Several studies focused on quinolones activity against Brucella, because these agents appeared as an attractive alternative drug choice for human brucellosis treatment [6]. Although fluoroquinolones had shown a high bactericidal activity against Brucella in-vitro, the in-vivo effectiveness of these antibiotics remains controversial [4,6]. MIC50 and MIC90 values were evaluated together and CIP was found to be one of the active agents by Köse et al. [3]. Our study revealed compatible results, suggesting that in-vitro CIP was as effective against B. melitensis strains.

TGC is a broad-spectrum glycylcycline antimicrobial agent and has been shown to be effective in-vitro against aerobic and anaerobic Gram-positive and Gram-negative microorganisms. Its activity against Brucella spp. has been investigated in several studies. As resistance breakpoints are not available for this agent in Brucella spp., in-vitro efficacies can be compared using MIC50 and MIC90 values. Baysan et al. reported 0.064 mg/l and 0.094 mg/l and Altun et al. reported 0.047 μg/ml and 0.094 μg/ml respectively MIC50 and MIC90 values for TGC [6,17]. Dizbay et al. reported TGC was more effective than RIF, SXT, STR, and DOX [13,17].

MIC50 and MIC90 values of TGC were 0.094 ug/ml and 0.125 ug/ ml respectively for our isolates. We found that TGC was more effective than STR, CIP and RIF but was not as effective as SXT, GEN and DOX. There are conflicting data about the MIC of TGC against Brucella in Turkey. Some in-vitro studies are needed to determine the efficacy of TGC in the treatment of brucellosis.

The role of macrolides in brucellosis treatment also remains controversial [6]. MIC values of EM ranged from 0.25-2 ug/ ml, indicating reduced activity. EM, AMP, and AMC acid were included in the study for research purposes only, as those agents are ineffective in-vivo for brucellosis treatment. Subsequently, the low MIC values of AMP (MIC50; 0.125 ug/ml, MIC90; 0.38 ug/ ml) and AMC (MIC50; 0.064 ug/ml, MIC90; 0.094 ug/ml) found in our isolates do not correspond to any therapeutic purpose.

Conclusion

Brucellosis remains a major public health problem in countries with low socioeconomical status. The necessity to keep RIF for tuberculosis treatment and the requirement of alternative drug therapy for specialized cases entails the research for other antibiotic usage. Our findings should alert us to the potential emergence of RIF’s resistance of Brucella in the region.

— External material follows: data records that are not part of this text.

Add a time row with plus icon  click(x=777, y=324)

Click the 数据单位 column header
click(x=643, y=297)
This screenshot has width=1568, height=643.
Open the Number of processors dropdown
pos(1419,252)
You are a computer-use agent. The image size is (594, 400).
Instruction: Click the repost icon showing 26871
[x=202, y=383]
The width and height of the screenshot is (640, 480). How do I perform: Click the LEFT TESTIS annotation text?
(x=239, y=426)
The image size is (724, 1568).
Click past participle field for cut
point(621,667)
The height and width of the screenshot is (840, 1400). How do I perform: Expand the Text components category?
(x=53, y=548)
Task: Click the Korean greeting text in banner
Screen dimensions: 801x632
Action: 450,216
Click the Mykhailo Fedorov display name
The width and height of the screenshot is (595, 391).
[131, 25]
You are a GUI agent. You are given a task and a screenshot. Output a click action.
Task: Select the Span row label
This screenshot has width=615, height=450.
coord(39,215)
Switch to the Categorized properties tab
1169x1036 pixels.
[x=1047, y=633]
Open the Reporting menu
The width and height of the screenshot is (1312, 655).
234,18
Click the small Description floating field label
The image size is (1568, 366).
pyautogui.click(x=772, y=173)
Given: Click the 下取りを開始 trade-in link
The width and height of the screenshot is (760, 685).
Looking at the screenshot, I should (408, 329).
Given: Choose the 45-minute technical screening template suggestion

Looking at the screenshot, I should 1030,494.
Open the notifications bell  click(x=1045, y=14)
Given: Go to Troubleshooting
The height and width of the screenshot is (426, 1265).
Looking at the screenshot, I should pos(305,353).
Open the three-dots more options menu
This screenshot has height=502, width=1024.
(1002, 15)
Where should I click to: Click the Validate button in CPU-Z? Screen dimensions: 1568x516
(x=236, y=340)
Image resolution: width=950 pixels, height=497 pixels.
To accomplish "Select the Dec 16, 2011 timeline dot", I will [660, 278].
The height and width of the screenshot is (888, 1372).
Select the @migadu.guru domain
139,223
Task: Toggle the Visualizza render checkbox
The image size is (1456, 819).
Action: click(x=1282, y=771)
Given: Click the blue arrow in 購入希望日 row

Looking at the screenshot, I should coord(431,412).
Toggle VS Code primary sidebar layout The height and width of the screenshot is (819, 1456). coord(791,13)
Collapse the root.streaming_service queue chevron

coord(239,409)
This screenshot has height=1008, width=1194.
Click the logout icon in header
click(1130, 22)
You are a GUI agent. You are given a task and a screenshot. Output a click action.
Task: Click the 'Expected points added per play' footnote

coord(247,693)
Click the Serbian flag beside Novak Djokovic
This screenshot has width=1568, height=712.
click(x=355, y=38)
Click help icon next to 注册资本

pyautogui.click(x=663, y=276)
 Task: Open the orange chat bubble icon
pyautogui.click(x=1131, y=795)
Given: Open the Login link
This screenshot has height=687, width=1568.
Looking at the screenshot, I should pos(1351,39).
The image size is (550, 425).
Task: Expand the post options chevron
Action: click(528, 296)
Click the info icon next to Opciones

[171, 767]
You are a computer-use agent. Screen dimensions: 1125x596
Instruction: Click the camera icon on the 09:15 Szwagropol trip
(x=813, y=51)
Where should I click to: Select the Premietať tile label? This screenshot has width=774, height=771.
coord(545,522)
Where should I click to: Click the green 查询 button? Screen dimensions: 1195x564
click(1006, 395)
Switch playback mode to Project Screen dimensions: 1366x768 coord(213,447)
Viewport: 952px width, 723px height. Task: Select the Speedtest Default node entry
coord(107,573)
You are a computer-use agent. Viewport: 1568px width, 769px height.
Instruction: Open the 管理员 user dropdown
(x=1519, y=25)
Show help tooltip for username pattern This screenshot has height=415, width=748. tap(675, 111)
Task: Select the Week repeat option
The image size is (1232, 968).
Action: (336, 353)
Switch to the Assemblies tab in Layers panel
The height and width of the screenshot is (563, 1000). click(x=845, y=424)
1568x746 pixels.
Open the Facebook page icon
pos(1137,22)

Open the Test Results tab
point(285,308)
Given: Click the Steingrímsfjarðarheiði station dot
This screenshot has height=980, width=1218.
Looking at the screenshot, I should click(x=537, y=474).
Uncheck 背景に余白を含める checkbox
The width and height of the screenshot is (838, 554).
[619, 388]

Antibiotic susceptibility patterns of Brucella spp. can differ from one geography to another. The establishment of a simple and reliable method for Brucella susceptibility testing would be useful for an early detection of any drug resistance that may be developed. Therefore, we suggest, regional periodic assessment of susceptibility of strains to antimicrobials.

Competing Interests

There are no competing interests

Funding

This work was supported by a grant from Scientific Research Projects Coordination Unit, Cukurova University (TF2010D9).